BEGIN
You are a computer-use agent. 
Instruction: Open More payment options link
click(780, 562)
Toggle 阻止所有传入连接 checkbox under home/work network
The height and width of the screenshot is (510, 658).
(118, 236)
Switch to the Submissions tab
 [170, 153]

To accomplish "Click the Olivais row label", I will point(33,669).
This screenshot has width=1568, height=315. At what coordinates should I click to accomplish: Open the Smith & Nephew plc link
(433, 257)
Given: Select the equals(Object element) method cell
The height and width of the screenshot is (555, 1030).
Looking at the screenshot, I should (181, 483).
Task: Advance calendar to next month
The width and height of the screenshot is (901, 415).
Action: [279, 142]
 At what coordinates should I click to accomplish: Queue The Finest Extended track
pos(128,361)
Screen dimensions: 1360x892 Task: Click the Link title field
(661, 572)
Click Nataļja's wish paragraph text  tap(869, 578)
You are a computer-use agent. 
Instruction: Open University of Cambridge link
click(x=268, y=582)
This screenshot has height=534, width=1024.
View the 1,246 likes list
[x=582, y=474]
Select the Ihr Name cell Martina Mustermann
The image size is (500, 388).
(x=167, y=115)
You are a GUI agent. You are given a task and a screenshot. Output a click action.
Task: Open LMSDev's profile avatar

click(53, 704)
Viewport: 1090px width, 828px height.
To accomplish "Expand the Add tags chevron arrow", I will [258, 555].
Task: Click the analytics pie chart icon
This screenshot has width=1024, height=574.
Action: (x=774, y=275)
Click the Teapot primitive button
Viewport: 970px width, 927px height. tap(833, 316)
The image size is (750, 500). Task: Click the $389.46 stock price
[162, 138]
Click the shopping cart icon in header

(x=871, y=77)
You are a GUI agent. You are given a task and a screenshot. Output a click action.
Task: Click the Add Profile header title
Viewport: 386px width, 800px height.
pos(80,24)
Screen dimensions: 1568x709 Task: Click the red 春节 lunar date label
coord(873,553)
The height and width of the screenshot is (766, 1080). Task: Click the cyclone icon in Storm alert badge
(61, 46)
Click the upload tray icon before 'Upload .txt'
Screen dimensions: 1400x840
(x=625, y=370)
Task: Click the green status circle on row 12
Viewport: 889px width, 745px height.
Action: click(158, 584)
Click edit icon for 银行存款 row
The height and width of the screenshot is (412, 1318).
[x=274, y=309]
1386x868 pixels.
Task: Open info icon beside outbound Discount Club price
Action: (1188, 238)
END
**WORK ORDER:**
Each line of the material above must be retyped precisely.

**ANSWER BELOW:**
You are a computer-use agent. 
Instruction: Open More payment options link
click(780, 562)
Toggle 阻止所有传入连接 checkbox under home/work network
The height and width of the screenshot is (510, 658).
(118, 236)
Switch to the Submissions tab
 [170, 153]

To accomplish "Click the Olivais row label", I will point(33,669).
This screenshot has width=1568, height=315. At what coordinates should I click to accomplish: Open the Smith & Nephew plc link
(433, 257)
Given: Select the equals(Object element) method cell
The height and width of the screenshot is (555, 1030).
Looking at the screenshot, I should (181, 483).
Task: Advance calendar to next month
The width and height of the screenshot is (901, 415).
Action: [279, 142]
 At what coordinates should I click to accomplish: Queue The Finest Extended track
pos(128,361)
Screen dimensions: 1360x892 Task: Click the Link title field
(661, 572)
Click Nataļja's wish paragraph text  tap(869, 578)
You are a computer-use agent. 
Instruction: Open University of Cambridge link
click(x=268, y=582)
This screenshot has height=534, width=1024.
View the 1,246 likes list
[x=582, y=474]
Select the Ihr Name cell Martina Mustermann
The image size is (500, 388).
(x=167, y=115)
You are a GUI agent. You are given a task and a screenshot. Output a click action.
Task: Open LMSDev's profile avatar

click(53, 704)
Viewport: 1090px width, 828px height.
To accomplish "Expand the Add tags chevron arrow", I will [258, 555].
Task: Click the analytics pie chart icon
This screenshot has width=1024, height=574.
Action: (x=774, y=275)
Click the Teapot primitive button
Viewport: 970px width, 927px height. tap(833, 316)
The image size is (750, 500). Task: Click the $389.46 stock price
[162, 138]
Click the shopping cart icon in header

(x=871, y=77)
You are a GUI agent. You are given a task and a screenshot. Output a click action.
Task: Click the Add Profile header title
Viewport: 386px width, 800px height.
pos(80,24)
Screen dimensions: 1568x709 Task: Click the red 春节 lunar date label
coord(873,553)
The height and width of the screenshot is (766, 1080). Task: Click the cyclone icon in Storm alert badge
(61, 46)
Click the upload tray icon before 'Upload .txt'
Screen dimensions: 1400x840
(x=625, y=370)
Task: Click the green status circle on row 12
Viewport: 889px width, 745px height.
Action: click(158, 584)
Click edit icon for 银行存款 row
The height and width of the screenshot is (412, 1318).
[x=274, y=309]
1386x868 pixels.
Task: Open info icon beside outbound Discount Club price
Action: (1188, 238)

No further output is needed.